Exposition précoce aux écrans : des effets à moyen et long terme sur le développement de l’enfant
Une étude récente publiée dans eBioMedicine apporte des données biologiques solides sur les effets de l’exposition aux écrans durant les deux premières années de vie. L’étude a suivi les mêmes enfants sur plus de dix ans et ses résultats montrent un lien entre l’usage précoce des écrans et des modifications du développement cérébral et des conséquences cognitives et émotionnelles à l’adolescence.
Les chercheurs ont suivi 168 enfants et réalisé des imageries cérébrales répétées à 4 ans et demi 6 ans et 7 ans et demi. Cette méthodologie permet d’observer la trajectoire du développement des réseaux cérébraux dans le temps plutôt que de se limiter à une photographie ponctuelle. Il s’agit de la première étude sur le temps d’écran à intégrer des mesures s’étendant sur plus de dix ans ce qui met en évidence le caractère durable des effets observés.
Une période de vulnérabilité majeure avant deux ans
Les résultats montrent que le temps d’écran avant l’âge de deux ans est spécifiquement associé aux changements cérébraux observés alors que l’exposition mesurée plus tard entre trois et quatre ans ne produit pas les mêmes effets. La petite enfance correspond à une phase de plasticité cérébrale maximale durant laquelle le cerveau est particulièrement sensible à l’environnement. Les choix faits par les adultes autour de l’enfant constituent donc un levier essentiel de prévention.

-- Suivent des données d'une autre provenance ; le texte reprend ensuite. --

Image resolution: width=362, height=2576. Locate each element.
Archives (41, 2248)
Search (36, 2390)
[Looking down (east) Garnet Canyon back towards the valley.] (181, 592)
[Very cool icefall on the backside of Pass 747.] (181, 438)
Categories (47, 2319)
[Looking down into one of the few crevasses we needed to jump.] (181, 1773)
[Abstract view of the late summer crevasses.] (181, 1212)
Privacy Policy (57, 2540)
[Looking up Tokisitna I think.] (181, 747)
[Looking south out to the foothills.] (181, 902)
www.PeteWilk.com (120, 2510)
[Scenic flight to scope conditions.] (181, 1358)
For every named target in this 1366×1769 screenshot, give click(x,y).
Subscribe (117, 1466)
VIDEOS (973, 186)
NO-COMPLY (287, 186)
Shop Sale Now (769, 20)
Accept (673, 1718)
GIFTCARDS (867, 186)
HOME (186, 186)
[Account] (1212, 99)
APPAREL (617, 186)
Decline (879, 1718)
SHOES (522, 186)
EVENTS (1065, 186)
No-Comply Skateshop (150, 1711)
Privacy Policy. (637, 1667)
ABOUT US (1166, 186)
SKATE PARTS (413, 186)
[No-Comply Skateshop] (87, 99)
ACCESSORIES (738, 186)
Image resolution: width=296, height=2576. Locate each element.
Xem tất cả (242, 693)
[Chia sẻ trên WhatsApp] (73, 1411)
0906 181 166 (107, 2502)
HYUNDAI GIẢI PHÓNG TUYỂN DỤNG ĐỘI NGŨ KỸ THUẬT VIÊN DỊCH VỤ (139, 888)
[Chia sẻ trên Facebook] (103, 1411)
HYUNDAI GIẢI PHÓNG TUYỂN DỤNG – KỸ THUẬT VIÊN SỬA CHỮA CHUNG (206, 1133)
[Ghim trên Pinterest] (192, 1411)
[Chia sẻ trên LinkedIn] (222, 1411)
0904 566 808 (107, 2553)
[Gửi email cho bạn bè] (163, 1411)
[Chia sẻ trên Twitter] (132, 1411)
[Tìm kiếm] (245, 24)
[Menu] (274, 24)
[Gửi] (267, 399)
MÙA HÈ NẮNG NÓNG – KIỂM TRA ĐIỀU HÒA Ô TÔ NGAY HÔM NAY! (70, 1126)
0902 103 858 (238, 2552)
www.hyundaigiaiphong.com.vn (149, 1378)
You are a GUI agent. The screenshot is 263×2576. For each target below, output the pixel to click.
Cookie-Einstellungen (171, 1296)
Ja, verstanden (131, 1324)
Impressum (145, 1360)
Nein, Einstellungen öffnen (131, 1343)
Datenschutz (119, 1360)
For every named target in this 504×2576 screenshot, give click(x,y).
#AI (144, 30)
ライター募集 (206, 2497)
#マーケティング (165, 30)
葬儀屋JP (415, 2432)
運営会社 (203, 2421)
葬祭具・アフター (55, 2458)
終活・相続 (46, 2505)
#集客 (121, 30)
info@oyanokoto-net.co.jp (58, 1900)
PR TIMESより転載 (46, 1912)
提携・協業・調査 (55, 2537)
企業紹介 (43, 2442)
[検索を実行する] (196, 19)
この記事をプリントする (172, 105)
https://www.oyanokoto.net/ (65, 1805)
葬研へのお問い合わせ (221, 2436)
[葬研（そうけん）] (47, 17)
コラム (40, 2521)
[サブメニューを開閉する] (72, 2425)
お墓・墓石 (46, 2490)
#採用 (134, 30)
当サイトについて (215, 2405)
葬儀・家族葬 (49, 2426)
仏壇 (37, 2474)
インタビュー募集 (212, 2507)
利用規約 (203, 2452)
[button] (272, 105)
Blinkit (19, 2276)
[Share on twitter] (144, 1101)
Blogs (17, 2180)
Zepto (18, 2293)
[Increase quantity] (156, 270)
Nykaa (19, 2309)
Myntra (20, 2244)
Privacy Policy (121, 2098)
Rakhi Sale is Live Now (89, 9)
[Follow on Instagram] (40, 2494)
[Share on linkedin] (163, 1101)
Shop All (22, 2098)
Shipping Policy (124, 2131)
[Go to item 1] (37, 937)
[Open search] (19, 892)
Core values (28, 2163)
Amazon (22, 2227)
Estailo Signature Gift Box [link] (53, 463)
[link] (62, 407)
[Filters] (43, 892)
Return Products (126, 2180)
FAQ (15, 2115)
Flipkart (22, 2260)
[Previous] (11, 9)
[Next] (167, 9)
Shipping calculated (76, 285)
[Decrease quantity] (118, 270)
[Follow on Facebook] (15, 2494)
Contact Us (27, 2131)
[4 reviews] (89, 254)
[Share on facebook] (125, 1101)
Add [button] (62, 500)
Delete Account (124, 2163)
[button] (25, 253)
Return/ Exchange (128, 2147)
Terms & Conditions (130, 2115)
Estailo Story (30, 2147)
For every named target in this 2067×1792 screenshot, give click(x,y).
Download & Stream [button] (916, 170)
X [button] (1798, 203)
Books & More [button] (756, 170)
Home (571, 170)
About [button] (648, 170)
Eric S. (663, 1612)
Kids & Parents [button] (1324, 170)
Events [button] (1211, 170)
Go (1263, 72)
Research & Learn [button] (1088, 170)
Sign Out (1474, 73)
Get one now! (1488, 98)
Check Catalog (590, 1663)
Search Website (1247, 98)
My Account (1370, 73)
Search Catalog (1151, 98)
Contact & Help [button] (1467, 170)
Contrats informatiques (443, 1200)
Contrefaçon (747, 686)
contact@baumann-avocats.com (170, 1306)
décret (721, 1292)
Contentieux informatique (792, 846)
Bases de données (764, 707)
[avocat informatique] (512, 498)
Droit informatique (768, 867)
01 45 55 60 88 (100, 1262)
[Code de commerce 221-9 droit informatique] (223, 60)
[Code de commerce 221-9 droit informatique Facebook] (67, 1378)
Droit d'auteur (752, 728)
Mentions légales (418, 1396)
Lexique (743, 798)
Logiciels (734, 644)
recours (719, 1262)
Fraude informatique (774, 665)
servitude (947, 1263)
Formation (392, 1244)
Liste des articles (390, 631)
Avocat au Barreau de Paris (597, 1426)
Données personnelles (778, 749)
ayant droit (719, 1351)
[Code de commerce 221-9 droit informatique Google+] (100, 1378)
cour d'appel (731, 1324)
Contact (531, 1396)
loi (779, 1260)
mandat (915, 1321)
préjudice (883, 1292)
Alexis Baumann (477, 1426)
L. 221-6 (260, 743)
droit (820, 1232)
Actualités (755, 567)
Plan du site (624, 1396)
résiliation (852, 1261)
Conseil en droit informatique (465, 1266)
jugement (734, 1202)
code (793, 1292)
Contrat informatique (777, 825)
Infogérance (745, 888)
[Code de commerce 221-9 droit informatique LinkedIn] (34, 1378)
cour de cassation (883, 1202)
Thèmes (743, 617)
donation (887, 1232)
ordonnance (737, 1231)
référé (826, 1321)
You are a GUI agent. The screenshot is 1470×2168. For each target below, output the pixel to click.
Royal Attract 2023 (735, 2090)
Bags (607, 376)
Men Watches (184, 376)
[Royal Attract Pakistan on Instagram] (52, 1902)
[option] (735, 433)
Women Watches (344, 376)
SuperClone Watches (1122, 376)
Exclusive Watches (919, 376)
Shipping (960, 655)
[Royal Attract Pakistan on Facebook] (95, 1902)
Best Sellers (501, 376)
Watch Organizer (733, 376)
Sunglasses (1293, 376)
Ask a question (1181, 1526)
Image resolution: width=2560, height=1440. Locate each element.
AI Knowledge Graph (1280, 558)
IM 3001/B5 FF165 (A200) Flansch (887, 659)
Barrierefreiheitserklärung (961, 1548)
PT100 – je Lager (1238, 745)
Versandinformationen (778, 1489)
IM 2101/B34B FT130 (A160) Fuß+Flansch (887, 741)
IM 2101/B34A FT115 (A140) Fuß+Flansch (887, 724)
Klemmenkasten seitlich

Une maturation cérébrale accélérée, mais moins adaptable
Les enfants ayant été davantage exposés aux écrans dans la petite enfance présentent une maturation accélérée des réseaux cérébraux impliqués dans le traitement visuel et le contrôle cognitif. Cette spécialisation précoce serait liée à la stimulation sensorielle intense propre aux écrans. Elle intervient avant que les connexions nécessaires à une pensée souple et efficace ne soient pleinement établies ce qui peut limiter la flexibilité cognitive et la capacité d’adaptation ultérieure.
Des conséquences cognitives et émotionnelles à distance
Ces modifications cérébrales sont associées à des temps de prise de décision plus lents lors de tâches cognitives évaluées à l’âge de 8 ans et demi. Les enfants présentant ces lenteurs rapportent ensuite plus de symptômes anxieux à 13 ans. L’étude met ainsi en évidence une continuité entre exposition aux écrans dans la toute petite enfance, organisation cérébrale et santé mentale à l’adolescence.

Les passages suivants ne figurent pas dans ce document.